Write the next part of the certificate authority definition below, picking up after its last sentence and leaving aside the data that follows it.

__Text extract__:
>>>

What is a certificate authority (CA)? | Definition from TechTarget

What is a certificate authority (CA)? | Definition from TechTarget


A certificate authority (CA) is a trusted entity that issues digital certificates to authenticate content sent from web servers. These certificates are data files used to cryptographically link an entity with a public key. Web browsers use them to authenticate content sent from web servers, ensuring trust in content delivered online and facilitating more trustworthy online transactions.

What is the purpose of a certificate authority?

The main goal of a CA is to verify the authenticity and trustworthiness of a website, domain and organization so users know exactly who they’re communicating with online and whether that entity can be trusted with their data. When a CA issues a digital certificate for a website, company, or individual, it validates the entity’s identity. The certificate also binds the entity to cryptographic keys that prove that particular entity’s identity, establishes them as trustworthy, and allows them to engage in encrypted and secure communications with other entities.

When users access a website that has been issued a digital certificate, they know they are connected with an official, genuine website, not a fake or spoofed website a hacker created to steal their information or money. As providers of these certificates, CAs are a reliable, critical trust anchor of the internet’s public key infrastructure (PKI). They help secure the internet for organizations and users.

Key roles of a certificate authority

As an integral part of PKI, a CA plays multiple crucial roles:

  • Issues digital certificates.
  • Helps establish trust between communicating entities over the internet.
  • Verifies domain names and organizations to validate their identities.
  • Maintains certificate revocation lists.

Both public and private CAs can play one or more of these roles. A public CA provides its services to the public, allowing users to securely access websites and confidently engage in sensitive transactions (e.g., on banks or e-commerce websites). All major web browsers trust public CAs, which are crucial to open internet security. All public CAs charge a small fee to complete the verification process and issue a digital certificate.

<<<

__Records__:
>>>

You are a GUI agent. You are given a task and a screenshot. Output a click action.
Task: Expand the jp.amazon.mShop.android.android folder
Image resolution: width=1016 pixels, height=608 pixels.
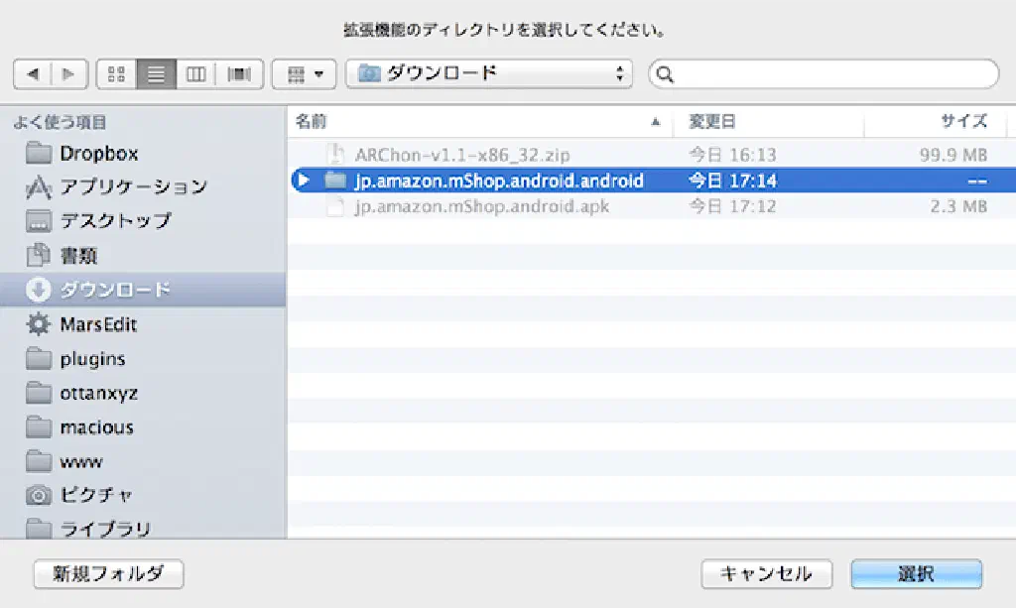pos(304,181)
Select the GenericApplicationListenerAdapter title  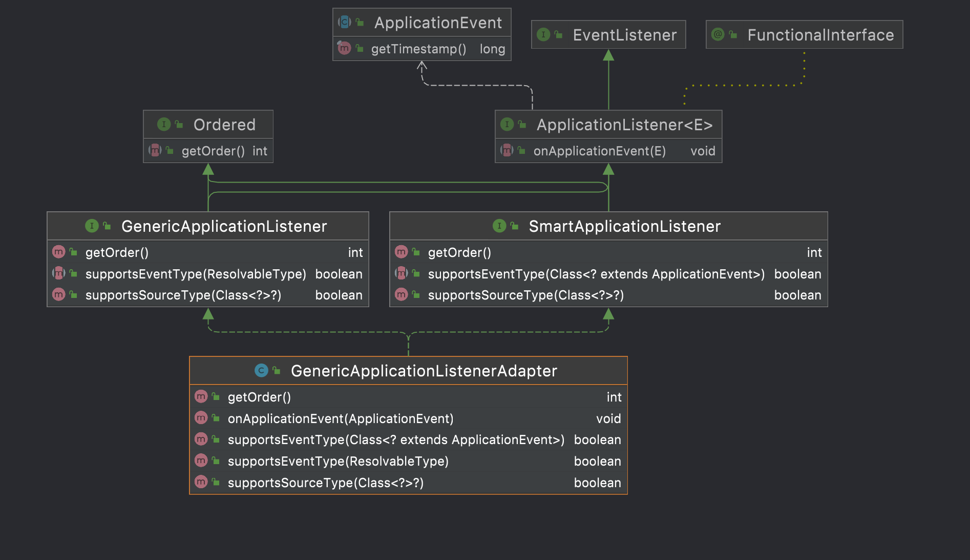click(x=424, y=371)
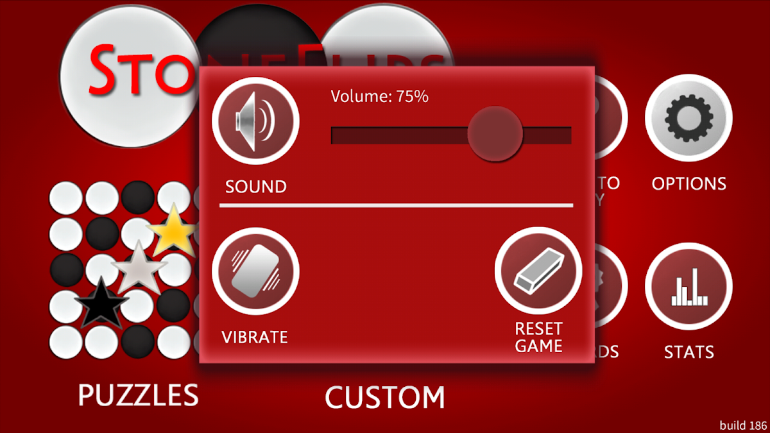Image resolution: width=770 pixels, height=433 pixels.
Task: Click the Volume: 75% readout
Action: (x=380, y=97)
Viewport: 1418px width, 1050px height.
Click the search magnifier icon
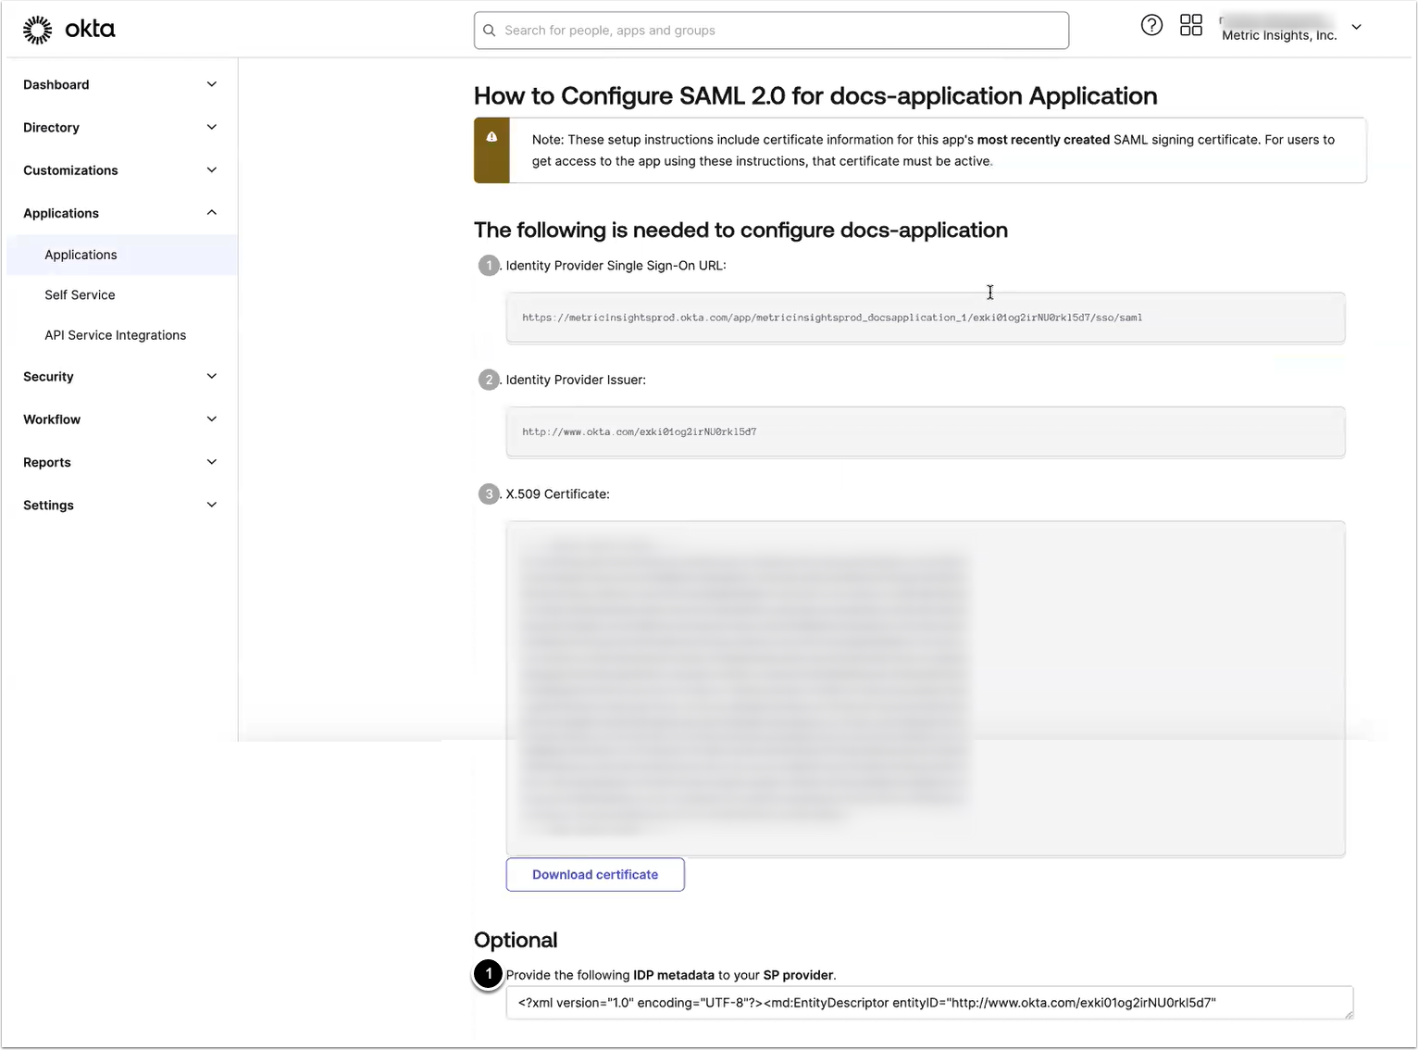(x=490, y=31)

<<<

__Output__:
The basic elements of a public key infrastructure.

Private CAs, also known as local CAs, issue digital certificates, albeit not for websites on the open web but for internal or restricted application use cases, such as virtual private networks (VPNs) and code signing.

Certificate authority examples

Numerous CAs operate worldwide and enjoy a position of trust on the internet and its PKI. Some of the most well-known CAs include:

  • DigiCert. DigCert provides two types of Transport Security Layer/Secure Socket Layer (TSL/SSL) certificates for single and multiple domains: Organization Validation (OV) and Extended Validation (EV), and document signing certificates, code signing certificates, S/MIME email certificates, and mark certificates.
  • RapidSSL. It provides entry-level and low-cost SSL certificates with strong 128- or 256-bit encryption for blogs, low-traffic sites and internal testing domains.
  • GeoTrust. It provides a wide range of digital certificates, including OV, EV, multi-domain and wildcard SSL certificates.
  • Symantec. Symantec offers a wide range of SSL certificates for securing single and multiple domains, code signing certificates to secure code and apps, and S/MIME certificates for email encryption and signing.
  • Entrust. Entrust provides a certificate services platform to deploy, purchase, reissue, audit, and manage OV SSL certificates, multidomain EV SSL certificates, wildcard SSL certificates, and private SSL certificates.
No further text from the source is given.